Karena ukurannya yang relatif besar, Hermes 450 menggunakan satu roda
di bagian depan dan dua roda di belakang, sehingga memerlukan landasan
untuk penerbangan dan pendaratannya. Baling-balingnya terletak di bagian
belakang pesawat. Adapun kamera pengintai terpasang di bagian
tengah-bawah badan pesawat, di antara roda depan dan belakang. Kamera
yang terpasang di dalam selubung berbentuk setengah bola itu siap
mengawasi sasarannya.
UAV Searcher II
UAV Searcher II atau Searcher MK II adalah UAV jenis lama yang telah
dimiliki dan diopersikan oleh Angkatan Udara Singapura (RSAF) sejak
tahun 1994. Bahkan UAV Singapura ini sempat dipinjam Kopassus pada tahun
1996 untuk mendukung operasi Mapenduma, pembebasan sandera di Papua.

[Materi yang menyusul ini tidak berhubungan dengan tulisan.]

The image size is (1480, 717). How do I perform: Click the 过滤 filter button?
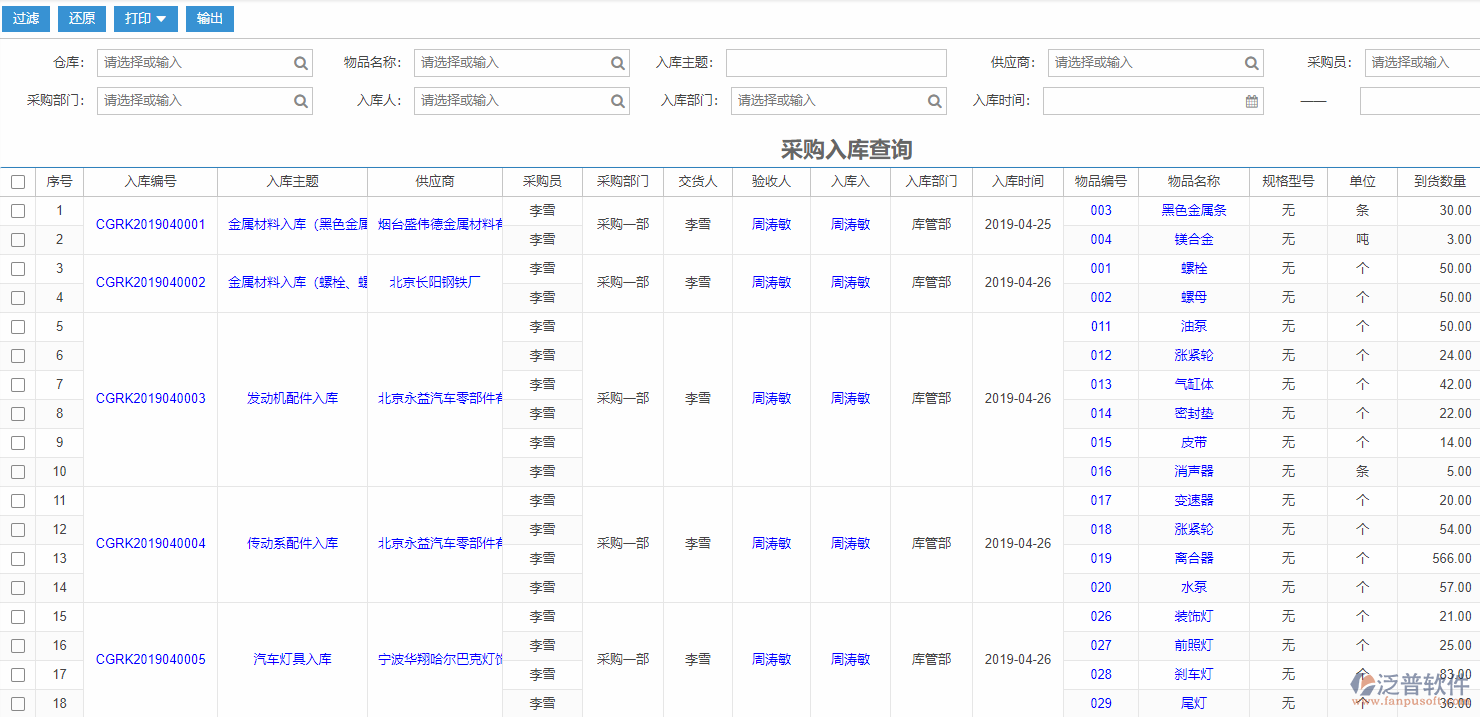pos(25,18)
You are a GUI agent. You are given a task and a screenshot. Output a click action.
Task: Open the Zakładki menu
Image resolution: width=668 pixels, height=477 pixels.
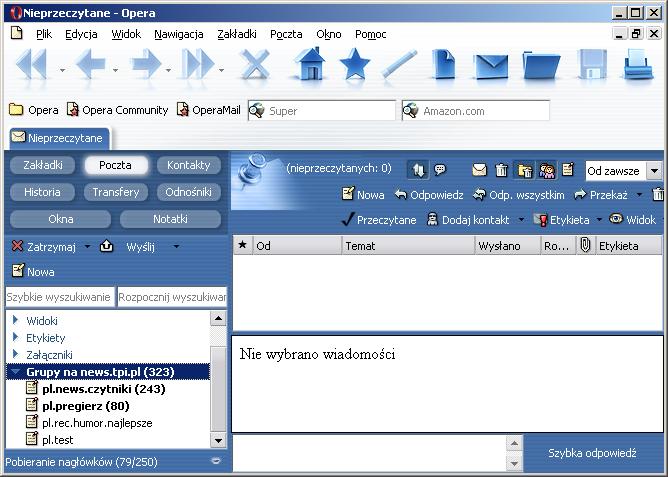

Singapura sendiri akan memensiunkan UAV Searcher II, digantikan UAV
jenis Heron 1 yang mulai dioperasikan RSAF pada tahun 2012. UAV Heron 1
bisa terbang lebih dari 24 jam dan menghadirkan video yang full colour.
Selain UAV Heron 1, Singapura juga memiliki UAV jenis Hermes 450.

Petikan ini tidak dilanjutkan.